C’est une question intéressante à laquelle nous essayons de répondre, dit Scheperjans.

Une autre découverte intéressante est que la quantité de bactéries de la famille des Enterobacteriaceae dans l’intestin a été reliée au degré de gravité des problèmes d’équilibre et de marche chez les patients. Plus il y avait Enterobacteriaceae, plus graves étaient les symptômes.

Nous sommes actuellement en train de réexaminer ces mêmes sujets pour déterminer si les différences sont permanentes et si les bactéries intestinales sont associées à la progression de la maladie et donc à son pronostic, explique Scheperjans.
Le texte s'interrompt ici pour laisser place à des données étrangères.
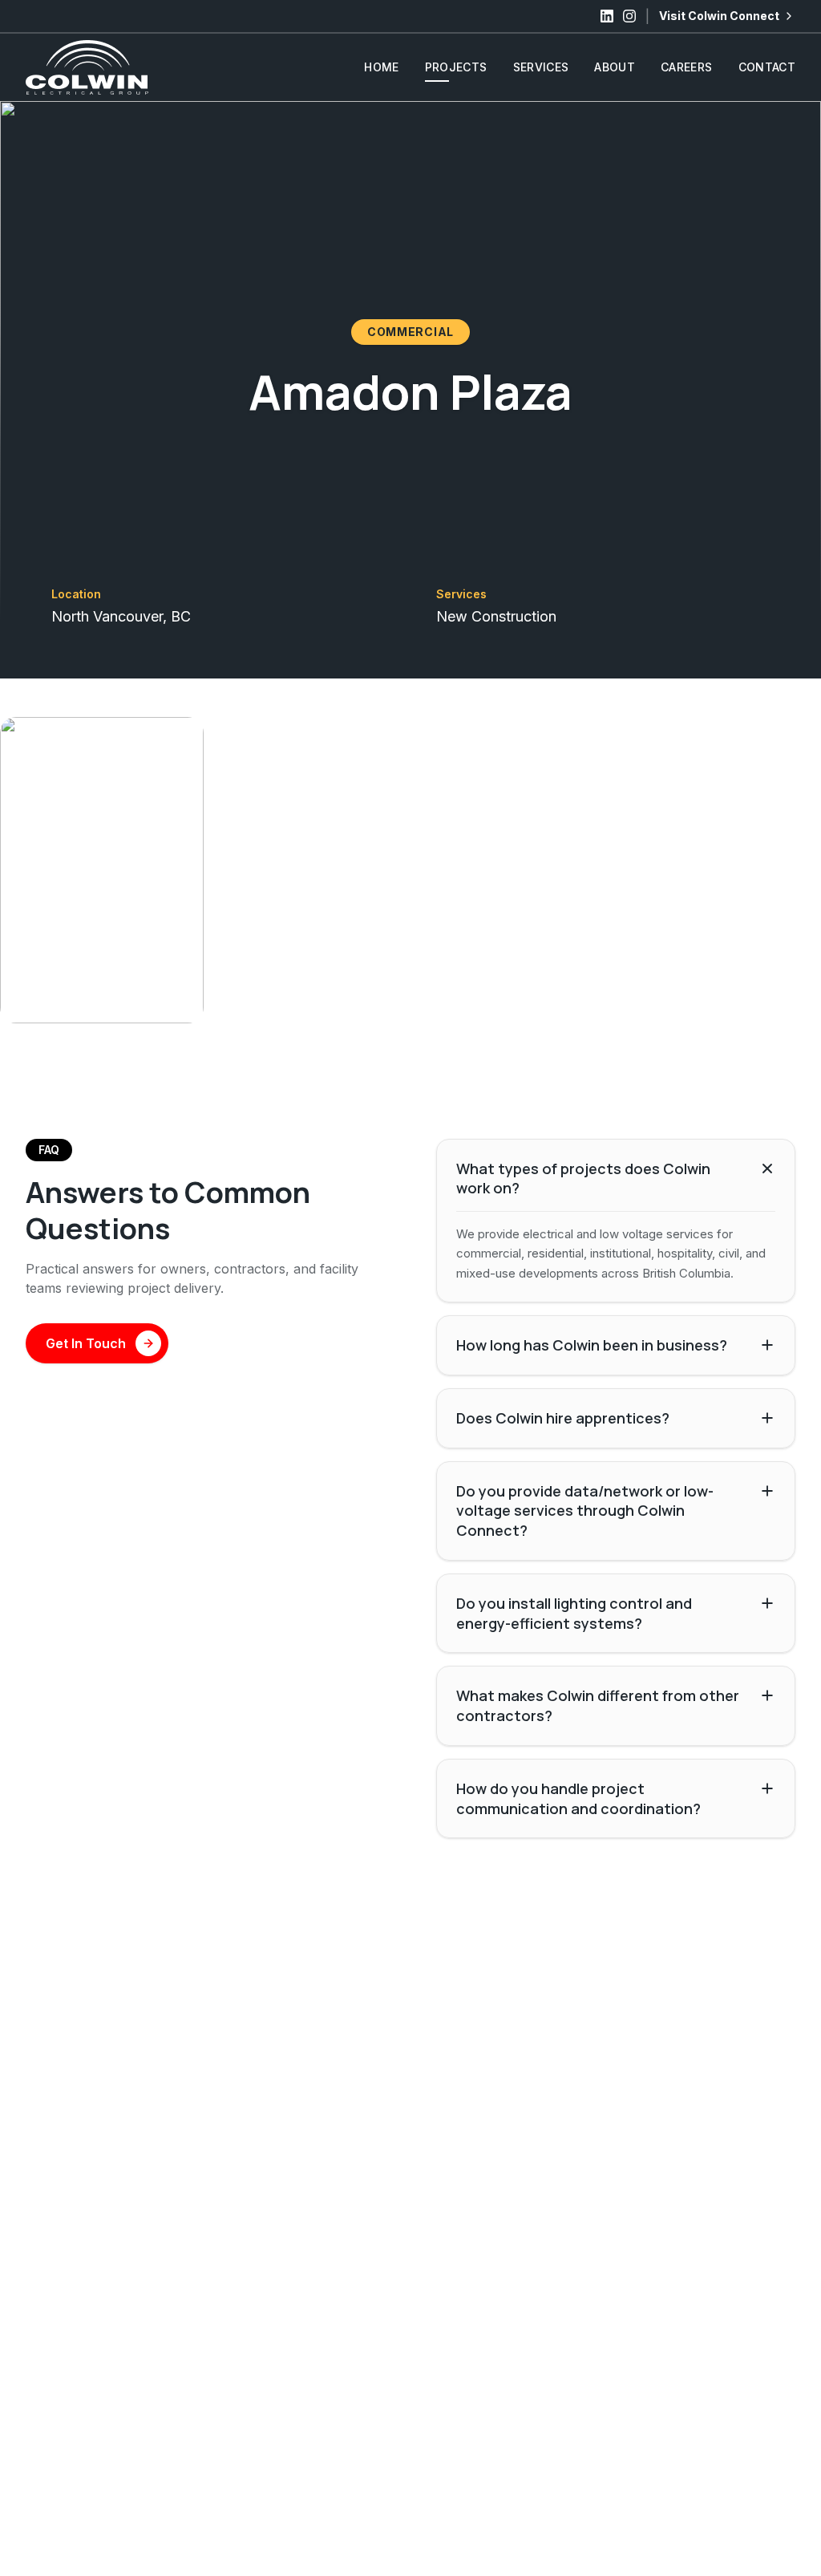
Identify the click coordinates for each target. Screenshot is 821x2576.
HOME (381, 67)
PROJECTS (456, 67)
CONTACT (766, 67)
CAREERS (686, 67)
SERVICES (541, 67)
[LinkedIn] (607, 16)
En outre, nous devrons voir si ces changements dans l’écosystème bactérien sont apparents avant l’apparition des symptômes moteurs. Nous allons bien sûr essayer également d’établir la base de cette connexion entre le microbiote intestinal et la maladie de Parkinson, quel type de mécanisme les lie.

Les chercheurs espèrent également que leurs découvertes pourraient finalement être utilisées pour développer une méthode de test qui permettrait d’améliorer le diagnostic de la maladie de Parkinson et peut-être enfin trouver un moyen de traiter ou même empêcher la maladie de Parkinson en se concentrant sur le microbiote intestinal.

L’étude a recruté 72 patients atteints de la maladie de Parkinson à l’hôpital de l’université d’Helsinki et à l’hôpital central de Hyvinkää, ainsi que d’un nombre égal de sujets témoins en bonne santé.